_Problem to solve_
The records below hold a stretch from the line with "Click the 刷新二维码 link in dialog" through the line with "Viewport: 600px width, 450px height."; return exactly those lines, ends included, and nothing more.

_Data listing_
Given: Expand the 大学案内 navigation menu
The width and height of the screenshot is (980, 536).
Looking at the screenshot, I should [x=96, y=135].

---

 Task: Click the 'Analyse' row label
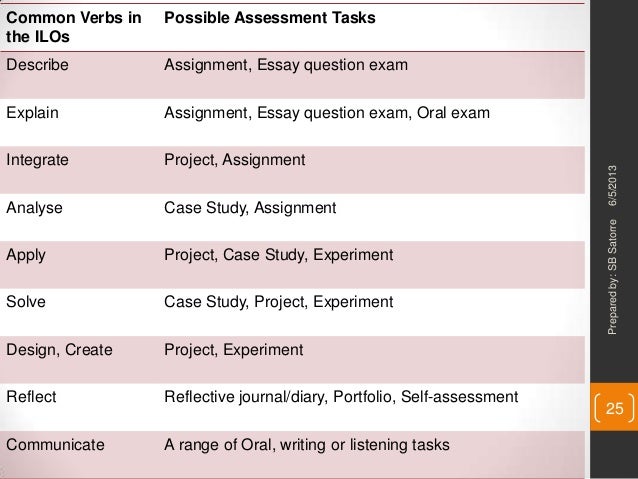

--

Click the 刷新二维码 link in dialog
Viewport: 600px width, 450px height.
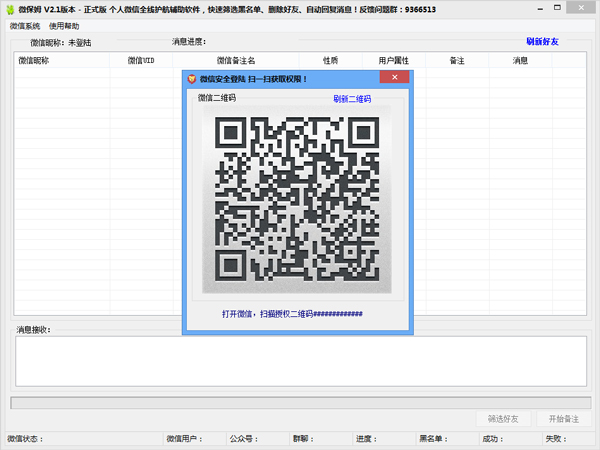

_Result for this exercise_
Click the 刷新二维码 link in dialog
Viewport: 600px width, 450px height.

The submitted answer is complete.